Have you got any half-full bottles of prosecco or champagne left over from New Year’s festivities? OK, don’t scoff — there are some of us who don’t quaff down a whole bottle in one sitting. In addition to the leftover prosecco, there were a dozen chestnuts and a small hunk of butternut squash in the fridge still uncooked and in search of a recipe. Hence the amalgam of these ingredients and birth of this risotto dish.
You can also use already-peeled chestnuts from France that come in a glass jar, but since I had these fresh ones, I cut them in half and plunked them into a pot of boiling water – not long enough to cook them through, but long enough to loosen the shell and pry out the interior. Click here for a more thorough explanation of how to do it.
I thought I’d finally inaugurate this heavy copper pot with the risotto – a pot I bought in the town of Guardiagrele, Italy last summer, but still hadn’t used. It reminded to me that I’ve got a lot of kitchen tools that sit around unused because they’re in cabinets where I don’t often see them. So I’m taking it upon myself to pull out some of these pots, pans, and other gadgets more frequently in my attempt to “use it or lose it.”
After cooking the risotto in this copper pot, I may never make risotto again in any other vessel. The heavy-gauge pan ensures really even cooking without any hot spots. And it’s beautiful to look at as well.
Make sure you have all the necessary ingredients at the ready before starting to cook. Missing, but vital, to the dish, is the prosecco (use dry white wine if you haven’t got prosecco), as well as butter and extra virgin olive oil. Dice the squash into small pieces because the squash needs to be small enough to cook while you’re stirring it into the risotto. That should take only about 20 minutes. Make sure you make a little extra risotto, because my next post is a truly irresistible treat using leftover risotto.
First thing you do is soften the shallots in a mixture of butter and olive oil, then stir the grains of risotto about for a bit — a process called “tostatura.” You don’t want the grains to turn brown, so just quickly heat the exterior for three or four minutes or until the grains are opaque. This will allow the rice to soak up the liquids without becoming soggy. By the way, make sure to use carnaroli, vialone nano or arborio rice, short grain varieties that release a lot of starch, adding a creaminess to the dish.
Then it’s time for the prosecco (or dry white wine). Don’t forget the cook needs a sample!

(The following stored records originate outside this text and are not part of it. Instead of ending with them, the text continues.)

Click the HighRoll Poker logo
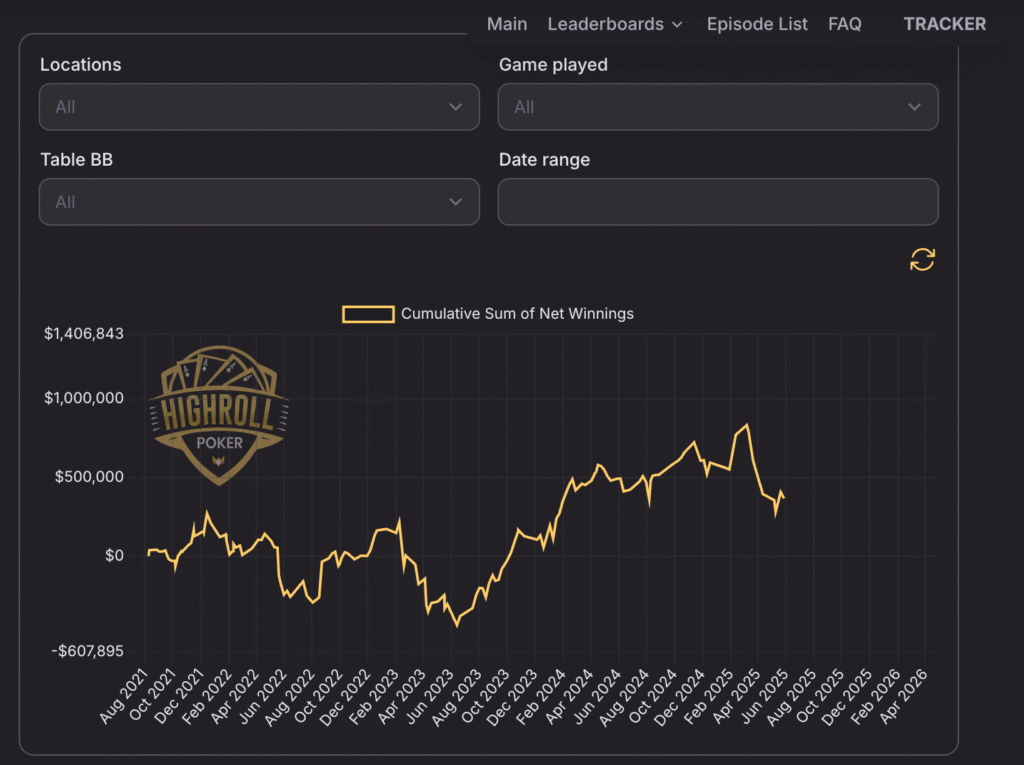 (x=219, y=415)
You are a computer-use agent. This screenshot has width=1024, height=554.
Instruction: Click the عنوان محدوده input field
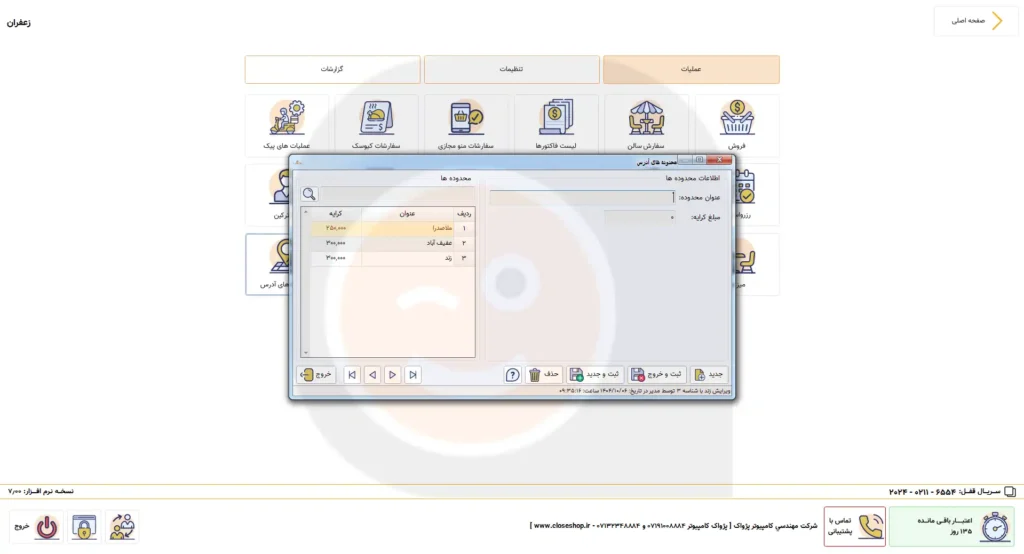click(581, 198)
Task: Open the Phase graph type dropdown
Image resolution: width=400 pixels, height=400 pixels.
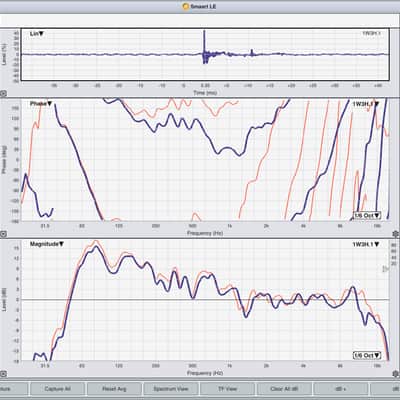Action: [x=41, y=104]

Add the vegetables and chestnuts, and a bit of chicken broth, a ladle full at a time. When the rice is cooked (about 20 minutes or so), it’s time for the “mantecatura.” Take it off the heat, add some dollops of cold butter …
1 cup rice – arborio, carnaroli or vialone nano
1 large shallot
2 T. butter
2 T. extra virgin olive oil
1 cup butternut squash, diced in small pieces
1/2 cup chestnuts, cut into small pieces
1/4 cup dry white wine or prosecco
2 cups (or more) hot chicken broth
a couple more tablespoons butter and parmesan cheese to taste (1/4 cup) for the mantecatura
Place the olive oil and butter in a saucepan and add the rice. Toss the rice for a few minutes to coat, but don’t let the grains brown. Pour in the prosecco and stir, then add the squash and chestnuts and a ladleful of the broth. Continue stirring and continue adding broth, one ladle at a time, until the rice is cooked and tender to the bite. Season with salt and white pepper. Remove from the heat and add the cold butter and parmesan cheese.